Polarized distribution of coated pits and coated vesicles in the rat lens: an electron microscopy and WGA-HRP tracer study.

The presence and distribution of coated pits (CPs) and coated vesicles (CVs) in the rat lens were studied by thin-section electron microscopy (TEM) and wheat germ agglutinin-horseradish peroxidase (WGA-HRP) as a tracer. TEM revealed that CPs and CVs were approximately 150 nm in diameter, of which the characteristic clathrin coat was approximately 20 nm thick. CPs and CVs were found in both epithelium and superficial fiber cells of the entire lens, and were distributed preferentially along the basal membrane facing the lens capsule. It was estimated that more than 80% of CPs and CVs in the entire epithelium were seen along the basal membrane.

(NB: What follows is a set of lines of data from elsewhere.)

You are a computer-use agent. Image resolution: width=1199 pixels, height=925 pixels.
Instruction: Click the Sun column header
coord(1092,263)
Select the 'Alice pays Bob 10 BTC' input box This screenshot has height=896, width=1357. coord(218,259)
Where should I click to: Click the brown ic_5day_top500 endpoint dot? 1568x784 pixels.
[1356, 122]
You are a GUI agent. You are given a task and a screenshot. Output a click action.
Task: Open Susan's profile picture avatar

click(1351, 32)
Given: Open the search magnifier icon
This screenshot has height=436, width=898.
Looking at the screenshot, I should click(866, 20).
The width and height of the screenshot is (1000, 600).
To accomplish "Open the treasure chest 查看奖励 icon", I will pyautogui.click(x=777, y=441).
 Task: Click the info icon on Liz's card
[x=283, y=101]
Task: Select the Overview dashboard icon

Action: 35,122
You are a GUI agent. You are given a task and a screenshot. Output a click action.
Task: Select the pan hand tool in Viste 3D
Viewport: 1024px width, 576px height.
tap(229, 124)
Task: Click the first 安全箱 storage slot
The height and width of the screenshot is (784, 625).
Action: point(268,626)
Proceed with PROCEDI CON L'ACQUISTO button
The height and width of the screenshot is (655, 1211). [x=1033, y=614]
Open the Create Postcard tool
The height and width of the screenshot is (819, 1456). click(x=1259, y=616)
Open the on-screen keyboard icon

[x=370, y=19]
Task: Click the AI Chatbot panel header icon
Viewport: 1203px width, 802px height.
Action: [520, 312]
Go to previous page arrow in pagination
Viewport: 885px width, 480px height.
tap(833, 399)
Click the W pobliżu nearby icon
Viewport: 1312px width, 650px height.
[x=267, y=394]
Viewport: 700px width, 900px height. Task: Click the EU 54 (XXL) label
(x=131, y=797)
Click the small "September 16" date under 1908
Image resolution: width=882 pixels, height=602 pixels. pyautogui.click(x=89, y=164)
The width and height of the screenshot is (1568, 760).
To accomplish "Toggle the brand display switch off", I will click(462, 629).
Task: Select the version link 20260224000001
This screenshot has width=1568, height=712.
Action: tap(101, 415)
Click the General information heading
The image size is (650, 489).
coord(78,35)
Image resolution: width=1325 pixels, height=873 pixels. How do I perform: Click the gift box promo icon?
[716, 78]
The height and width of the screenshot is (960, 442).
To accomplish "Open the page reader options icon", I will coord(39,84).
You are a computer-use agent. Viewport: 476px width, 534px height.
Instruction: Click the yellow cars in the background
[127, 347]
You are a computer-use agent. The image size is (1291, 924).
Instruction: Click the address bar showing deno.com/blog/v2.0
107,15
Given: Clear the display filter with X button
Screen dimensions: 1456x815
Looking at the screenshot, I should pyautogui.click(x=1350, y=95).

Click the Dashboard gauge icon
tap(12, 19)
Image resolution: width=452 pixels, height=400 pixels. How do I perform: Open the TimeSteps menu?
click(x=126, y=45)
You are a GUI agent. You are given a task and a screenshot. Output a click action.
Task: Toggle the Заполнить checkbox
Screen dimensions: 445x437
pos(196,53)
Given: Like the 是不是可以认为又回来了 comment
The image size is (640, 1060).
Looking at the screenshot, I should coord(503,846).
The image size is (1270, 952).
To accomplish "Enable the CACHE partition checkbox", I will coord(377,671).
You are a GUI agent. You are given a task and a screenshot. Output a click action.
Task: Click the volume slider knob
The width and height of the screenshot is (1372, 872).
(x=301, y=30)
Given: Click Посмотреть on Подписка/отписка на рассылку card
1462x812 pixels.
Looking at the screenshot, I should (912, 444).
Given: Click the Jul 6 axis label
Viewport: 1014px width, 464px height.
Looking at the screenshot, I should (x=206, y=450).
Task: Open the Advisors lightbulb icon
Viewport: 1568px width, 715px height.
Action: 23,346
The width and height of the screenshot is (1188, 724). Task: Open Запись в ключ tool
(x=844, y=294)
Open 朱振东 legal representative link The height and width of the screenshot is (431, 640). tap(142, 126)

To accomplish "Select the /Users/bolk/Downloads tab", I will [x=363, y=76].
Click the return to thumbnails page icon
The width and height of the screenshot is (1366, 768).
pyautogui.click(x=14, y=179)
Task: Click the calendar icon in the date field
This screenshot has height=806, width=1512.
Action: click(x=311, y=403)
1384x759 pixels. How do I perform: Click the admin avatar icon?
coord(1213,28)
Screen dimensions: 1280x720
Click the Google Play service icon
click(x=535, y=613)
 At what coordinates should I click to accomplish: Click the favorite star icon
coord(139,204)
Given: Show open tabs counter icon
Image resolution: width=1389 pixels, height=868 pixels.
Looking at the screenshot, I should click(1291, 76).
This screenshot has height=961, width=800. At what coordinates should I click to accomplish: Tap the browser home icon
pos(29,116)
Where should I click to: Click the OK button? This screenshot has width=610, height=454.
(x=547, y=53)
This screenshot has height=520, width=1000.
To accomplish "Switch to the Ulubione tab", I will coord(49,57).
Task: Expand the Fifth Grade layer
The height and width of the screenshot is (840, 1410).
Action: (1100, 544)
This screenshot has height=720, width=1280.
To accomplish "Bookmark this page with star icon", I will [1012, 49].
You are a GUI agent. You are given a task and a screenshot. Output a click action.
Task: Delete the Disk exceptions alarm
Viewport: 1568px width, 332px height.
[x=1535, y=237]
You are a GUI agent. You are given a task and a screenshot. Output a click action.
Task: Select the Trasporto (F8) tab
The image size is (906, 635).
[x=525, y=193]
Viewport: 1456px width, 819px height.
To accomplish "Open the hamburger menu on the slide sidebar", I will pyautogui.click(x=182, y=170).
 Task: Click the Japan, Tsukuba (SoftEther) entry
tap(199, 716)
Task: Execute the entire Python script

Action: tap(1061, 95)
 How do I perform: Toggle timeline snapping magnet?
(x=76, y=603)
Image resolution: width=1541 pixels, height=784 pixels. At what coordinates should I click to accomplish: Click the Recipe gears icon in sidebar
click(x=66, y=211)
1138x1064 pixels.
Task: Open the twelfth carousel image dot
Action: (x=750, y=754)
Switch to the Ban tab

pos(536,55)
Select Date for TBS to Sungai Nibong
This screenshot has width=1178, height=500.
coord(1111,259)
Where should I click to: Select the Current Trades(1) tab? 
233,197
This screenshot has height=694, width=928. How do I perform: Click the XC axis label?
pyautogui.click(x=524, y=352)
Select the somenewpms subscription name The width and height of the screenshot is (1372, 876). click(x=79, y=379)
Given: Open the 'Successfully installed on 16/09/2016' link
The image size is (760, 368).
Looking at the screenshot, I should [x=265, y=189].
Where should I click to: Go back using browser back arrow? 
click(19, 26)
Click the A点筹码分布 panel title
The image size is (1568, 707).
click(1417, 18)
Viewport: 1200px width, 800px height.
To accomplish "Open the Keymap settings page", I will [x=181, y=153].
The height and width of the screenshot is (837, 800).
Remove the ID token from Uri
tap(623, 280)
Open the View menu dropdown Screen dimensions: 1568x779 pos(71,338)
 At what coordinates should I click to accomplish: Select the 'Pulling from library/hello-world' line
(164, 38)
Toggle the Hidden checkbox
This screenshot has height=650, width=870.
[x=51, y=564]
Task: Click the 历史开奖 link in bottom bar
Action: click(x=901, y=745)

The number of CPs and CVs along the basal membrane in the equatorial epithelium (4.4 per 10 microns membrane) was similar to that at the central zone (3.8 per 10 microns membrane), but there was a significant increase along the apical and lateral surfaces of the equatorial epithelium compared to that of the central epithelium, although the overall number was considerably smaller. In the lens fibers, CPs and CVs were usually found within 2-3 superficial layers of fiber cells. The number of CPs and CVs along the basal membrane of young fibers at the post-equatorial region (3.1 per 10 microns membrane) was 3-fold greater than that of the mature fibers at the posterior polar area (1 per 10 microns membrane). Thus, CPs and CVs along the entire basal membrane showed a gradual decrease in number from the anterior (and equatorial) regions to the posterior polar surface of the lens. WGA-HRP experiments showed that approximately 80% of tracer-carrying pits and vesicles were also found along the basal surface of the equatorial epithelium. This study suggests that a polarized distribution of CPs and CVs along the basal surface of epithelium and superficial fiber cells may facilitate receptor-mediated endocytosis of important macromolecules directly from the aqueous humor and vitreous body into metabolically active lens cells.